Indeed, Diamond predictably devotes the last section of his last
chapter to "reasons for hope," leaving the reader with evidence for
thinking that collapse will not occur in our own instance after all.
This excuses him from asking a question that appears to be tugging at
more minds, and with more urgency, every day: What if it's already too
late? Yes, if collapse can be averted, we should of course be working
toward that end. But suppose for a moment that we have passed the
point of no return, and that some form of collapse is now inevitable.
What should we be doing in that case?

    If we simply regard the question as unthinkable (because its
premise is itself unthinkable), then we foreclose a discussion that
could be extremely important. In a moment I intend briefly to state
three good reasons for thinking that collapse is in fact unavoidable
at this point. But even if there is only a moderate likelihood that
industrial society is headed toward history's dustbin, shouldn't we be
devoting at least some mental effort toward planning for a survivable
collapse?
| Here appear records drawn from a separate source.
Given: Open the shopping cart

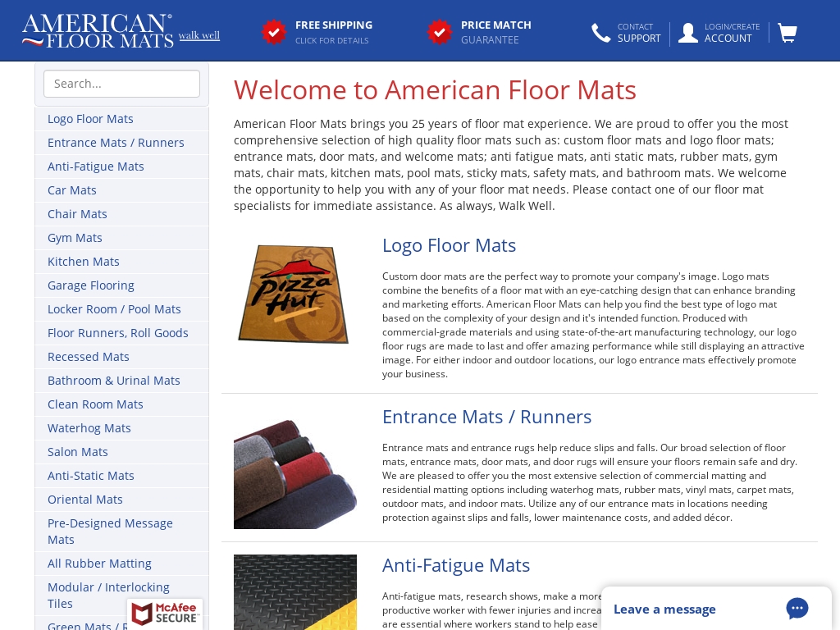Looking at the screenshot, I should point(787,33).
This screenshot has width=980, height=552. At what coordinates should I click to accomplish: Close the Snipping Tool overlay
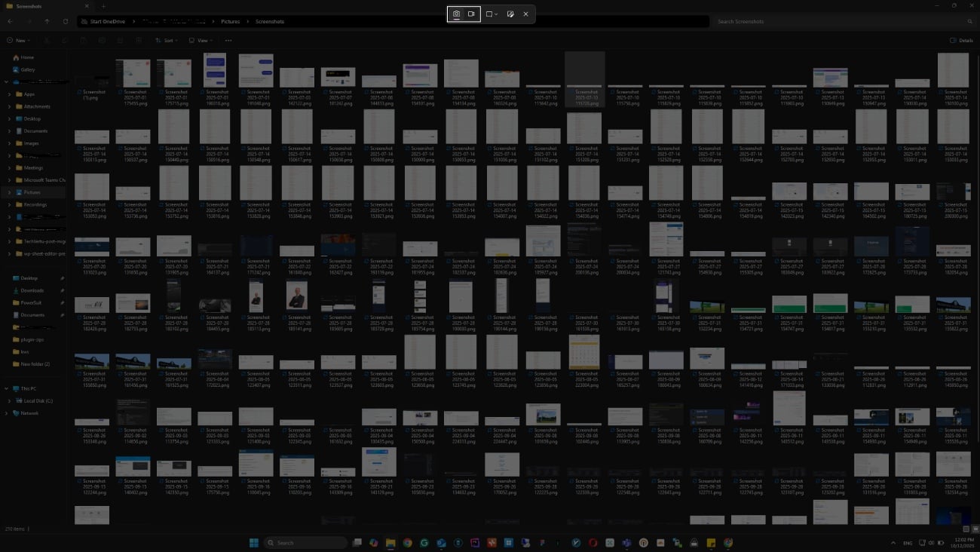525,14
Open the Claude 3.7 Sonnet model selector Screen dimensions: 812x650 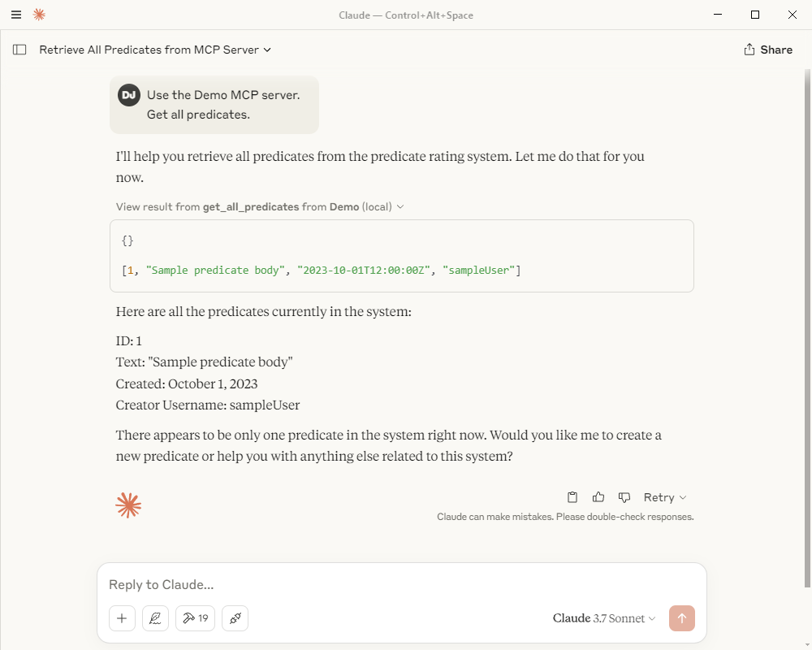pos(604,618)
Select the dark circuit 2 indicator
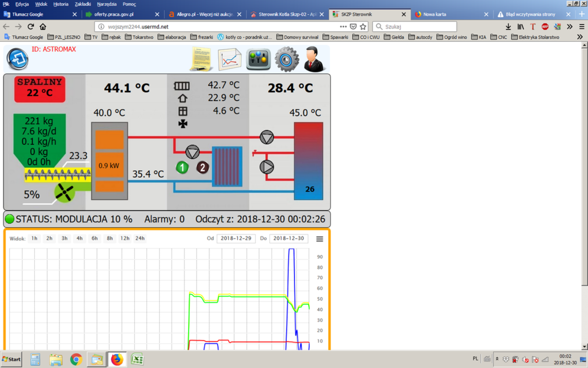Viewport: 588px width, 368px height. pos(202,167)
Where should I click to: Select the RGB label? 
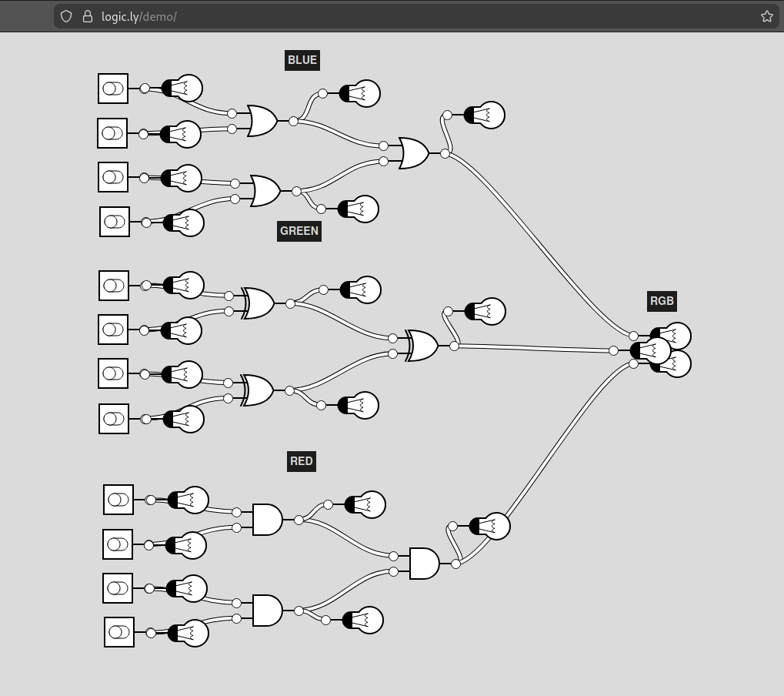coord(662,301)
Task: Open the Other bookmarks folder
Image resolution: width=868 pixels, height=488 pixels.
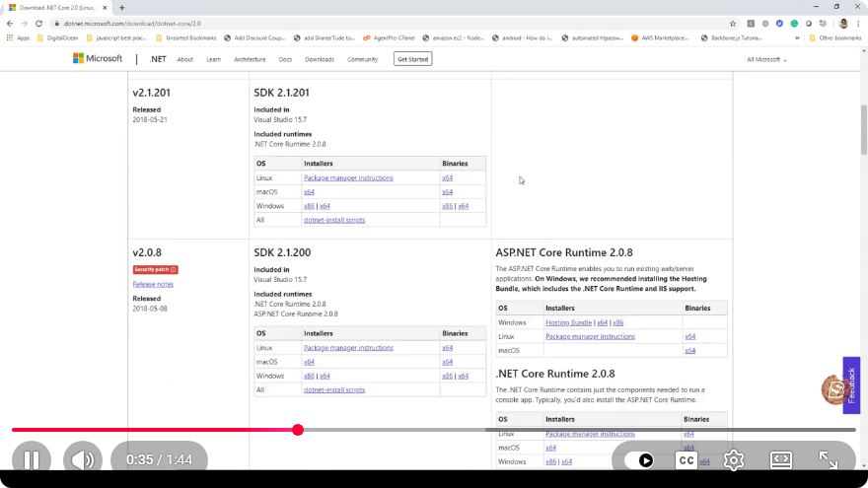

Shouldn't we be thinking about what needs to be preserved so
that future generations will have the information, skills, and tools
that they need in order to carry on?

    Here are my three reasons for concluding that Diamond has in fact
made an extremely timid case for the likelihood of global industrial
collapse; there are certainly others.

    1. Diamond does not even hint at the phenomenon of the imminent
global oil production peak. Even though he cites Paul Roberts' book
The End of Oil and Kenneth Deffeyes' Hubbert's Peak in a note on page
551, he shows no understanding whatever of these authors' work. There
is no discussion of the fact that oil production capacity is declining
rapidly in nearly two dozen countries, while the world's reliance on
oil for its essential energy needs continues to grow with each passing
year. This is not a minor oversight. At least four independent studies
now forecast that the global oil peak is likely to occur as soon as
2005 and probably before 2010, which means that there will not be
enough time to invest in replacement energy sources before the decline
begins; nor can we be assured that adequate replacement energy sources
exist. In the estimation of a growing chorus of informed observers,
the oil peak is likely to be a trigger for global economic crisis and
the outbreak of a series of devastating resource wars.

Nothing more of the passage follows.